Compétitivité ou course à la rigueur ?
Pour autant, la question de la compétitivité régionale reste entière. Des processus de traitement plus longs constituent certes une garantie de sérieux. Cependant, des dossiers plus complexes représentent aussi un risque commercial. D’autres programmes, dans le Pacifique ou en Afrique, courtisent les mêmes investisseurs avec des seuils d’entrée plus bas.
Saint-Vincent-et-les-Grenadines s’apprête d’ailleurs à lancer son propre programme CBI. En effet, 62 % des Vincentiens interrogés y sont favorables. Par conséquent, la pression concurrentielle s’intensifie dans la région.
C’est pourquoi la conclusion du CIS26 pointe dans une direction claire.
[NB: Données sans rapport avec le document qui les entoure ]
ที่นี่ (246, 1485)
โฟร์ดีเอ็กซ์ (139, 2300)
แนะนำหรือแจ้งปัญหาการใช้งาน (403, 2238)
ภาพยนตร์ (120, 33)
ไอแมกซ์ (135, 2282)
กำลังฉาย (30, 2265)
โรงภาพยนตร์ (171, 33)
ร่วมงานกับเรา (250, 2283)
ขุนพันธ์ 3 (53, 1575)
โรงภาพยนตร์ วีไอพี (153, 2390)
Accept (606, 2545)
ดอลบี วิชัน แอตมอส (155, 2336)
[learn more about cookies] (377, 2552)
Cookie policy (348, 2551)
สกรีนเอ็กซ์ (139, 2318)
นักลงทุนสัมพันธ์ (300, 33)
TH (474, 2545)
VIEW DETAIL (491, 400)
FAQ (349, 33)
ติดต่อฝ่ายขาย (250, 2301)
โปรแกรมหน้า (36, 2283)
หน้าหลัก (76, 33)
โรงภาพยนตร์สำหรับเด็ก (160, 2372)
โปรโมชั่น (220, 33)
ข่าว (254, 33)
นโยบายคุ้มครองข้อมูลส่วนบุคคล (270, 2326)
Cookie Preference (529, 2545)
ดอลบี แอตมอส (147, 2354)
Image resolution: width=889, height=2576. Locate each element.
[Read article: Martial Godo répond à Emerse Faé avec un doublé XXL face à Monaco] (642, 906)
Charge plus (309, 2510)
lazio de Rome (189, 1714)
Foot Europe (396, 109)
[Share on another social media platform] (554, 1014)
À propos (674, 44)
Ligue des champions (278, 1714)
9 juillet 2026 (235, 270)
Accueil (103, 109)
La crédibilité d’un programme de citoyenneté investissement ne se mesure pas uniquement aux bénéfices pour l’investisseur. Elle dépend bien de sa valeur économique réelle pour le pays d’accueil et ses habitants.
Le sommet s’est clos sur des remises de prix symboliques. Saint-Kitts-et-Nevis a remporté le titre de Programme de l’année. L’annonce du pays hôte pour le CIS27 a clôturé les débats. La Caraïbe envoie un signal fort : ses passeports dorés ne seront désormais plus seulement une manne, mais un véritable outil de développement durable.
Depuis Fort-de-France, la scène reste à observer avec attention. Si la Martinique ne vend pas de nationalité, elle partage une région entière. La réputation caribéenne en matière d’attractivité des capitaux influe directement sur l’image globale des Antilles. Elle affecte aussi les dynamiques d’investissement qui touchent notre territoire.